A growing body of research shows that low-income neighborhoods and communities of color face greater risks of power outages and grid failures, partly due to decades of underinvestment in the grids that serve them. Solar for All “targets frontline underinvested communities, which means it’s targeting weak spots on the grid,” Constantine said. “It’s infrastructure in the right places for the right people.”
And solar and batteries are the right technology to solve the problem, he contended. Solar panels and lithium-ion batteries are not only the cheapest and fastest-to-deploy sources of new grid supply; they’re also capable of lowering peak electricity demands that drive the lion’s share of utility costs, by serving as virtual power plants.
“When we don’t have to deploy the most expensive peaker [power plants], when we can better utilize the distribution lines, we’re saving the cost for everyone,” he said. “We’re taking the entire system and making it run better.”
That’s a role Georgia Bright wants to play with its community-benefits solar program, Brown said. Last month, the Georgia Public Service Commission approved a long-term resource plan from Georgia Power, the state’s biggest utility, which has been criticized by environmental and consumer advocates for extending the life of aging coal-fired power plants and opening the door to building up to 8.5 gigawatts of new fossil gas–fired turbines.
But the plan also includes a pledge from Georgia Power to develop a pilot program that will seek up to 50 megawatts of solar and battery capacity from customers. Georgia Bright worked to get that program included in the utility’s plan, Brown said — and it plans to use its community-benefits solar program to help churches, nonprofits, businesses, and multifamily housing properties install the solar and batteries to participate in it.

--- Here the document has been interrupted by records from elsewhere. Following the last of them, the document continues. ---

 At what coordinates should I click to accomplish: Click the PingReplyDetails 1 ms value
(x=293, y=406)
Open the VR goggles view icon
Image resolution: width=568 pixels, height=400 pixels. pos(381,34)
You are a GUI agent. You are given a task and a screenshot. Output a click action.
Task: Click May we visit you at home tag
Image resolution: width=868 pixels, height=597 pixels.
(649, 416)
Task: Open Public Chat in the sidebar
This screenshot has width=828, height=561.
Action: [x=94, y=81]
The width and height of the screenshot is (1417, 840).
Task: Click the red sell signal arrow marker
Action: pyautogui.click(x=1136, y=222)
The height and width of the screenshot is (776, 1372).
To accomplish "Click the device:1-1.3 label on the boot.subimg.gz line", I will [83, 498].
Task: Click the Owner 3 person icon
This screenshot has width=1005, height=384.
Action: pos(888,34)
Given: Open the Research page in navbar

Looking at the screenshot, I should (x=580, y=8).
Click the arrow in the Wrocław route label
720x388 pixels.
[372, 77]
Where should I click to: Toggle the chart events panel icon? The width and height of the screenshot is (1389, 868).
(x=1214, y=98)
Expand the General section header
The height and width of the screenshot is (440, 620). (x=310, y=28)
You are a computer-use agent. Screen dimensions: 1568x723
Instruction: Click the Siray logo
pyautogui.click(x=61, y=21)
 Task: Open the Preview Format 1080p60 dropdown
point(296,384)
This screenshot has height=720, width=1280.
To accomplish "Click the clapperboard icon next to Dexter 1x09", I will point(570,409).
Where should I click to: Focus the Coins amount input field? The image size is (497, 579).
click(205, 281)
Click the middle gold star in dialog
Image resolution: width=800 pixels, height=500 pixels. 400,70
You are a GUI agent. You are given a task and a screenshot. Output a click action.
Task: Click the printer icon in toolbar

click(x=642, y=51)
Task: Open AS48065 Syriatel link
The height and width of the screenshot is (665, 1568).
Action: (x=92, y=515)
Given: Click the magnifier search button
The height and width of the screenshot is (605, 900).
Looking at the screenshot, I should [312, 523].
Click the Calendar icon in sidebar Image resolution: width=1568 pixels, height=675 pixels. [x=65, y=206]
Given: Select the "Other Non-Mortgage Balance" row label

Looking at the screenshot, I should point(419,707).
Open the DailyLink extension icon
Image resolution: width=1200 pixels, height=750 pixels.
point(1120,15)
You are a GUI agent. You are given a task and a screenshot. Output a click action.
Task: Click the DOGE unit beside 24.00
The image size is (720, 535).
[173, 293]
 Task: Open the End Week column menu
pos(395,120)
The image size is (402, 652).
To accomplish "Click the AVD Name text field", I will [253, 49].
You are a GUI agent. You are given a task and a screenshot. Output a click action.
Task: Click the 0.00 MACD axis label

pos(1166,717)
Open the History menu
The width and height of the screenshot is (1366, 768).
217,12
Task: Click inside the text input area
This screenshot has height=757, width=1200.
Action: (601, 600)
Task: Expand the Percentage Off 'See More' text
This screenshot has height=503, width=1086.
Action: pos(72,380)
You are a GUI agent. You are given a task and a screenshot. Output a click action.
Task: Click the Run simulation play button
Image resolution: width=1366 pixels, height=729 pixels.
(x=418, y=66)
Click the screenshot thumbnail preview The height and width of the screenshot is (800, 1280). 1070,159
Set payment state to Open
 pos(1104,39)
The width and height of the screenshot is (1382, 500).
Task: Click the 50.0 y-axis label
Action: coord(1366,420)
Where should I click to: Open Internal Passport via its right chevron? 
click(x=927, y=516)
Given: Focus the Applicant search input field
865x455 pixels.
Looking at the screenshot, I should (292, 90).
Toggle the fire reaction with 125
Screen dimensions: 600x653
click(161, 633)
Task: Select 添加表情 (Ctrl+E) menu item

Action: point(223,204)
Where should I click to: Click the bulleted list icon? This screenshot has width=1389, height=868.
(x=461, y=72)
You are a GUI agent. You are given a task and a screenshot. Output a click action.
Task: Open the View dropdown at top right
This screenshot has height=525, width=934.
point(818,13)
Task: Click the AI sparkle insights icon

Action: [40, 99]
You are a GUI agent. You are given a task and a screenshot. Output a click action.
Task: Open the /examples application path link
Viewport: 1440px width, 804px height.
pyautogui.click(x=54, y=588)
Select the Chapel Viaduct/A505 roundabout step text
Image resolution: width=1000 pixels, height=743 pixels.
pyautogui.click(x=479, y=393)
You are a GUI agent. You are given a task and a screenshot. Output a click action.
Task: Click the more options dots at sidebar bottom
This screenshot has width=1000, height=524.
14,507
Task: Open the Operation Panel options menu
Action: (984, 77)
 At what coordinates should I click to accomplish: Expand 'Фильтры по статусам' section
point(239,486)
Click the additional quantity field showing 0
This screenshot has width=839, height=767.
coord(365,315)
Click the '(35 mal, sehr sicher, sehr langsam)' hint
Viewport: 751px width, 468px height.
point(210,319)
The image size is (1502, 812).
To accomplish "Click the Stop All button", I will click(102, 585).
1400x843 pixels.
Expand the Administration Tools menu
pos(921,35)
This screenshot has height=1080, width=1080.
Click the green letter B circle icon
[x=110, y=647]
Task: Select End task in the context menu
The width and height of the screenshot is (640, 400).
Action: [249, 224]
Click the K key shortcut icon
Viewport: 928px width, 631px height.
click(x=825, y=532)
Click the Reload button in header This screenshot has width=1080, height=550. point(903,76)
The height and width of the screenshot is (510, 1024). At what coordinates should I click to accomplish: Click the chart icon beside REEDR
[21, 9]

“I think we’ll hit the 50 megawatts pretty quickly — and the commission is open to raise that limit,” she said. “They recognize if you need to serve all this new load, you can’t wait on natural gas plants that have a five-year backlog to get a turbine.”
Groundswell’s Southeast Rural Power Program offers similar fast-start options for utilities struggling to meet growing demand for power, Moore said. “It’s a straightforward way to work across the Southeast in very diverse states with very diverse needs.”
SECO Energy, a rural electric cooperative in Florida, is one of the potential partners for Groundswell’s new program. About 80,000 of SECO’s roughly 250,000 customers are low and moderate income, and “Solar for All checks a lot of the boxes for us to serve that segment of the population,” SECO CEO Curtis Wynn said.
“We’re in a high-growth area, and during the last two or three days, the heat index was over 100 degrees — it puts a strain on our system,” he said. “If there’s a way we can use grant dollars to buy down the cost of generation today that’s going to remain stable in the next 20 years in a rising-cost environment, that’s a huge advantage.”